WORK TO COMPLETE ->
[1] Based on the news report about the Tulsa bomb-threat sentencing, state whether each statement agrees with it, answering yes or no and quoting the deciding words: (a) Meek received a sentence of five years probation; (b) Meek gave the court a reason for the false bomb threat; (c) Officer Ashley confirmed that Meek told officials she heard the package ticking.
[2] Extend the news report about the Tulsa bomb-threat sentencing past its final sentence.

DOCUMENT EXTRACT ->
-- Opening Marker --
The former director of an aboriton business in Tulsa, Oklahoma, was sentenced to five years probation for falsely reporting a bomb threat to authorities.
Linda Meek, the director of the Reproductive Services abortion center, pleaded guilty in October to charges of making false or misleading statements after telling police she supposedly found a bomb at the facility.
Meek reported on August 13 that a bomb had been placed in a trash receptacle, but she told the court in October she purchased an egg timer and place that in a trash bin and called the local police to report a bomb scare. Officials took the threat seriously and the abortion center and a building adjacent to it were evacuated.
KJRH indicates Meek was sentenced today to five years prohabion due to her role in the incedent. Meek, 63, eventually left her position with the abortion business after the false report.
U.S. Chief District Judge Claire Eagan accepted the October plea and Meek remained free on bond until the sentencing hearing today.
According to the Tulsa Beacon newspaper, Meek waived her right to have the case presented to a federal grand jury early last month and waived her right to a jury trial. She did not provide the court with a reason for engaging in the false bomb threat and her attorney, the newspaper indicated, asked the court for leniency, saying “nobody was ever in danger.”
Documents filed with the U.S. District Court in Tulsa determined that a “suspicious” box found in the trash was harmless.
Tulsa Police Officer Leland Ashley told the Tulsa World, “She told us that the box in the trash can didn’t look like trash the clinic usually throws away in that trash can,” but would not confirm reports that Meek told officials she heard the package “ticking.”
-- Closing Marker --
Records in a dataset
-- Opening Marker --
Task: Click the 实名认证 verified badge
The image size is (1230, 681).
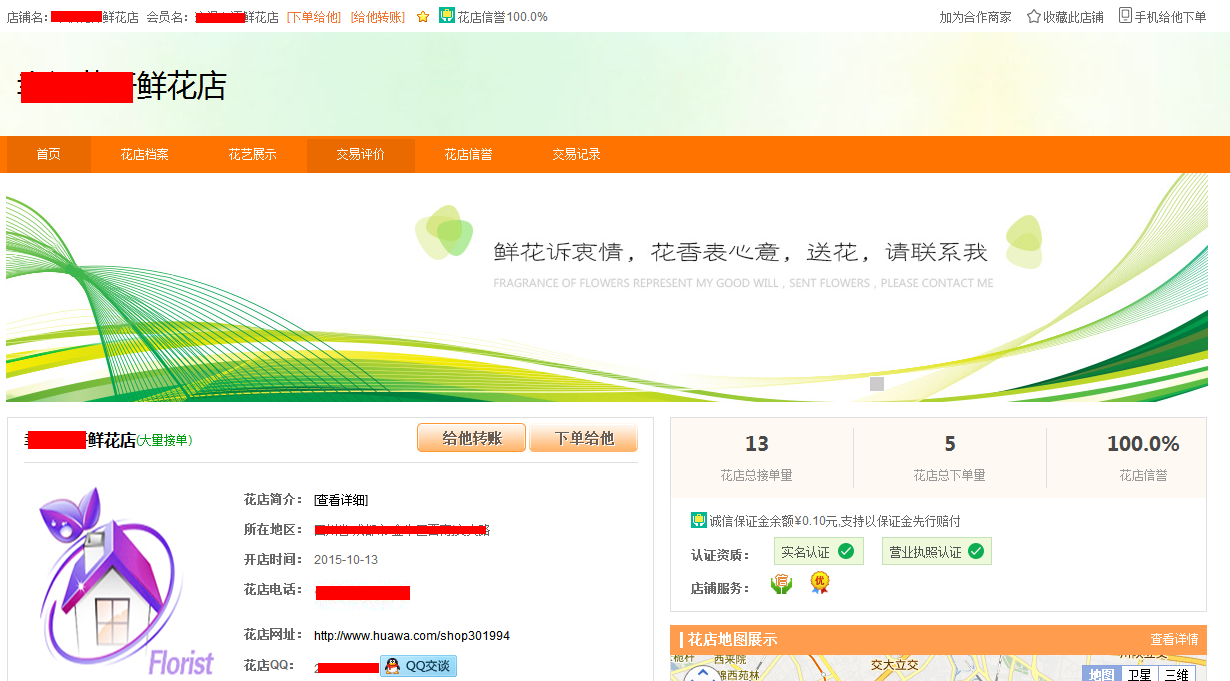Action: click(818, 552)
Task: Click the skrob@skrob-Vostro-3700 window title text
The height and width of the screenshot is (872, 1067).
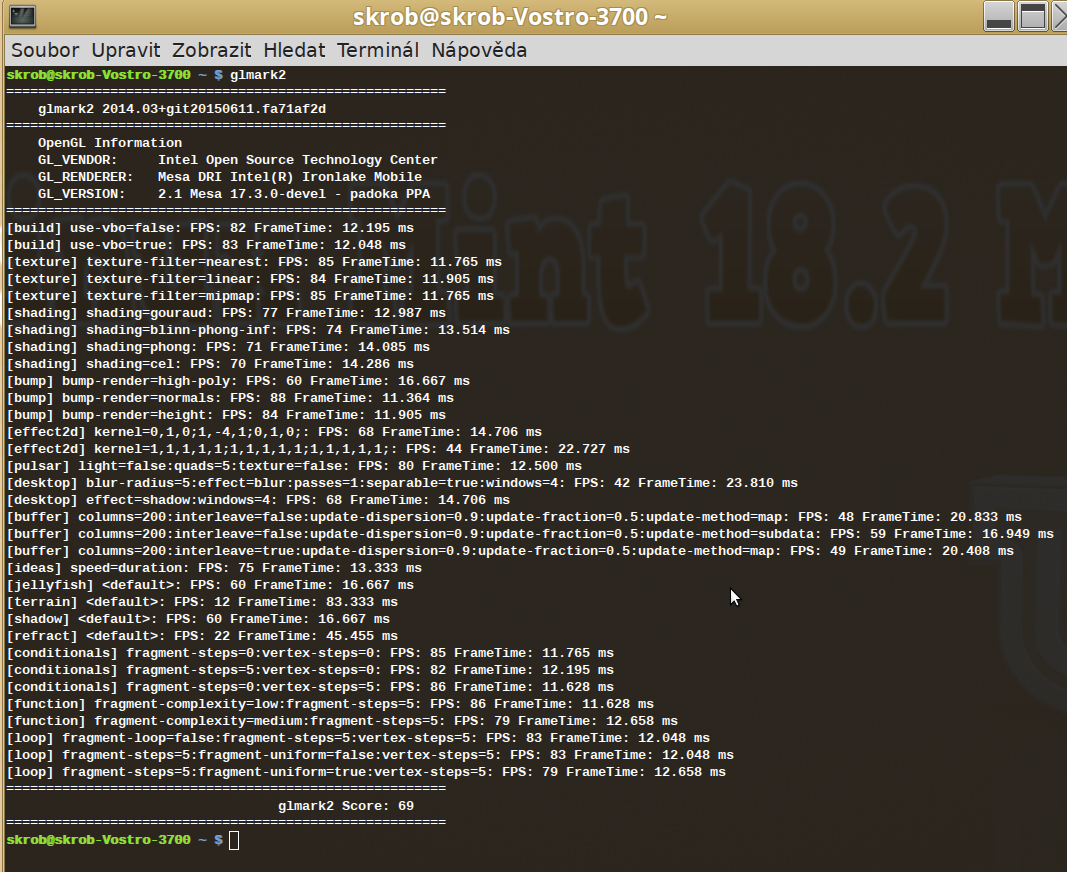Action: tap(510, 18)
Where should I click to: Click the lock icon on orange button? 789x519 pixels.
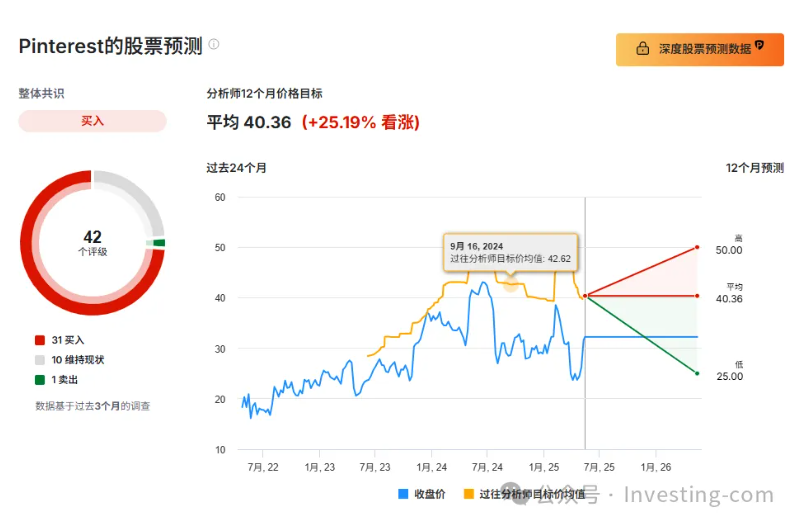tap(643, 48)
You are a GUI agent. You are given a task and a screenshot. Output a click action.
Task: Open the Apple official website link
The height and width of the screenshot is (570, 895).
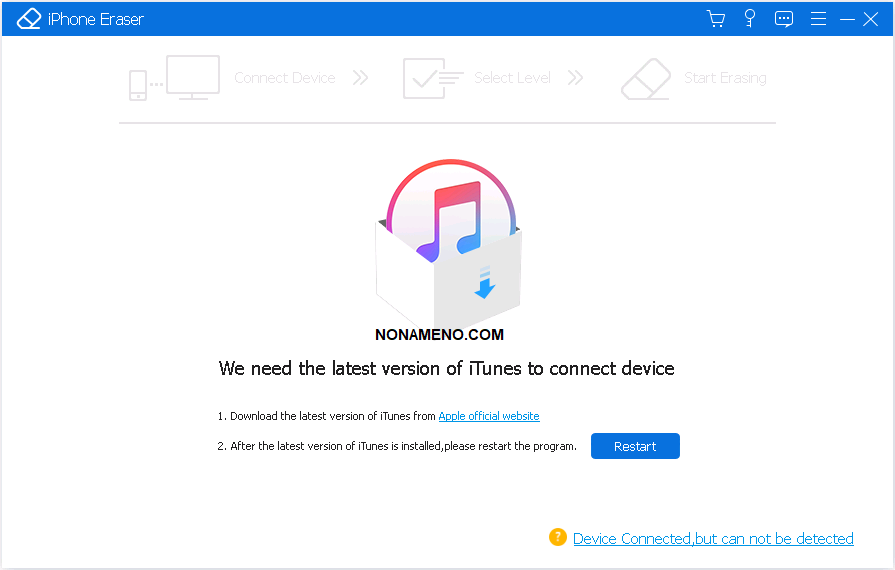[489, 416]
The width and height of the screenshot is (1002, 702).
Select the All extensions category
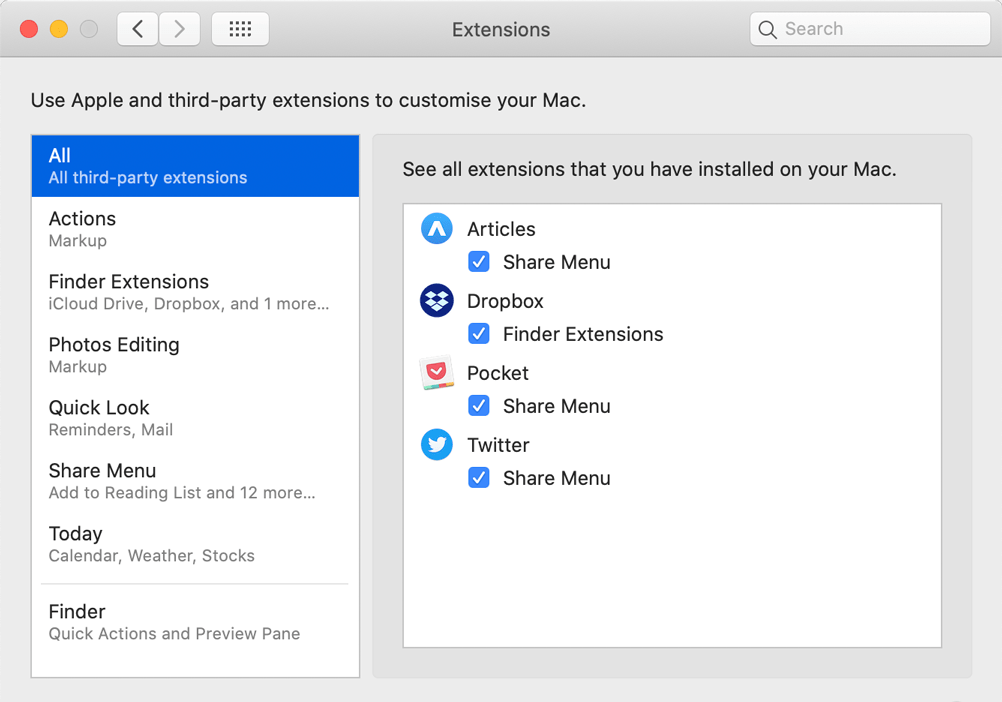(195, 165)
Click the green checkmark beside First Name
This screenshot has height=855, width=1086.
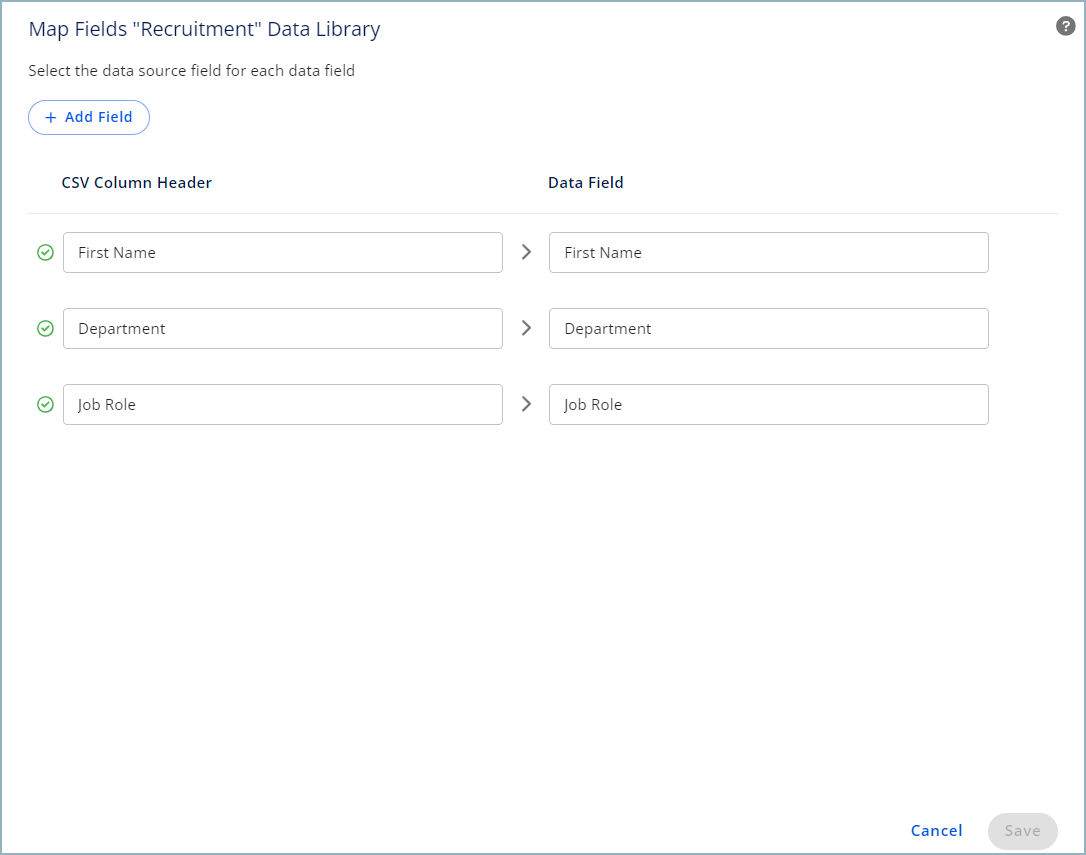pos(45,253)
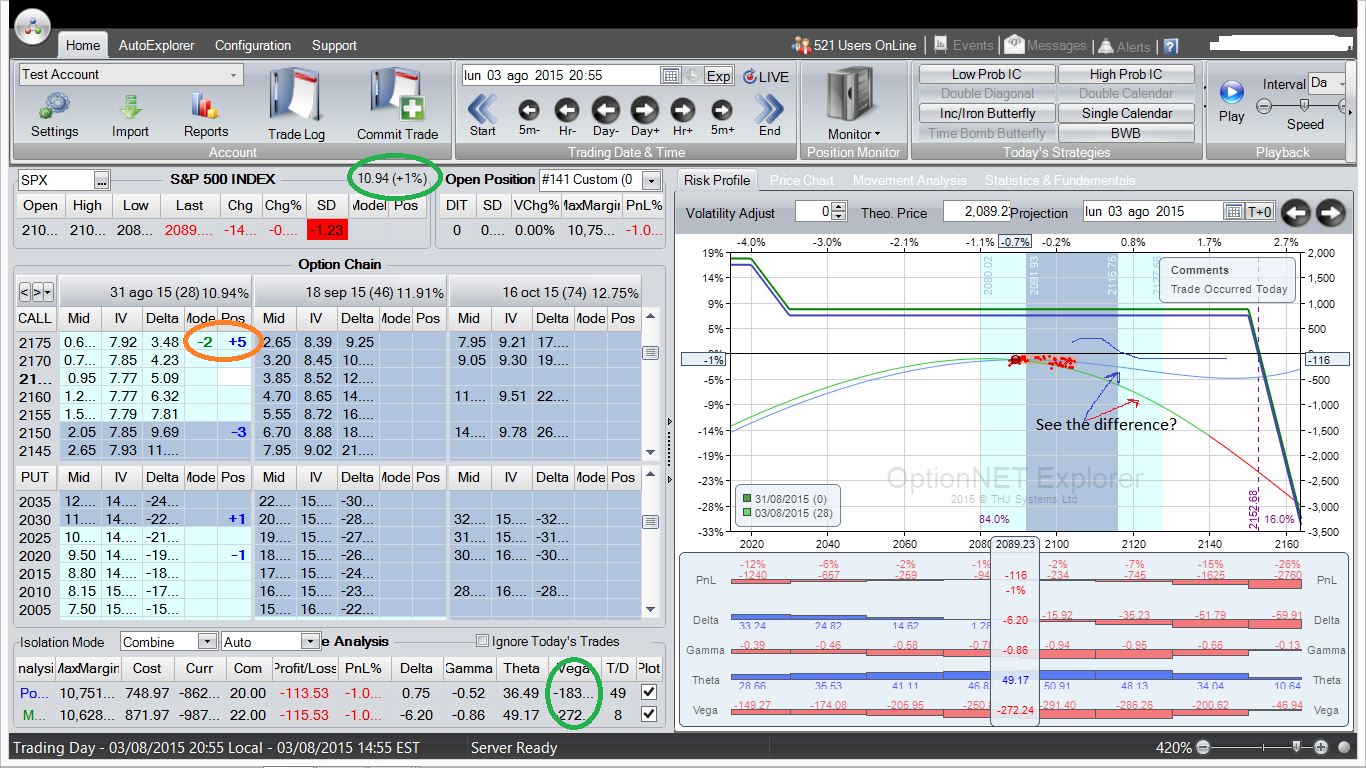The width and height of the screenshot is (1366, 768).
Task: Expand the Open Position #141 Custom dropdown
Action: (x=651, y=180)
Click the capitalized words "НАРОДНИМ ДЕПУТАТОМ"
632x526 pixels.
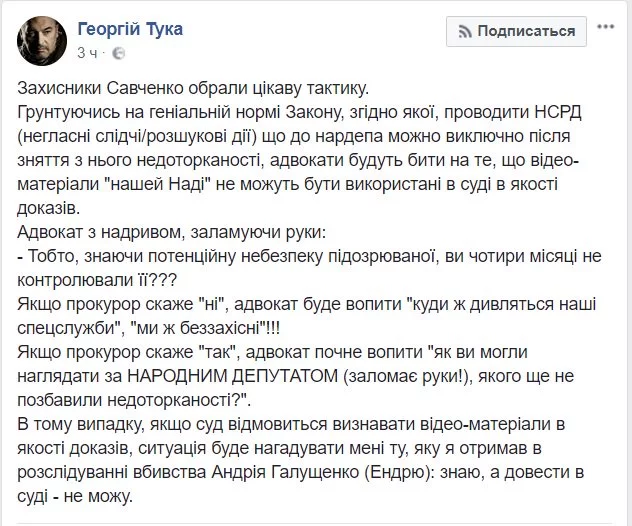tap(233, 376)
-- Closing Marker --
OUTPUTS BY TASK ->
[1]
(a) Yes: "was sentenced to five years probation for falsely reporting a bomb threat to authorities"
(b) No: "She did not provide the court with a reason for engaging in the false bomb threat"
(c) No: "would not confirm reports that Meek told officials she heard the package “ticking.”"

[2]
AP interviewed pro-life advocates who said they believe Meek was trying to make it appear they were responsible in order to get the pro-life side bad press in the media and have authorities focus on them.
Rep. Mike Ritze, a Republican state legislator, said the bomb scare is part of what he considers a growing trend of abortion advocates trying to make pro-life people appear violent or extremist.
“Either she did it maliciously to harm the opposition or is trying to draw attention away from the abortion industry,” the doctor and legislator said.
Tony Lauinger, chairman of Oklahomans for Life and vice president of the National Right to Life Committee, said he thought “there was an apparent rush to judgment” on the part of Meek and abortion advocates.
Planned Parenthood of Oklahoma City chief executive Anita Fream said she couldn’t comment on the bomb scare but denied any policy attempting to ridicule pro-life people.
Reproductive Services has frequently taken state laws to limit abortions to court in an attempt to have them overturned.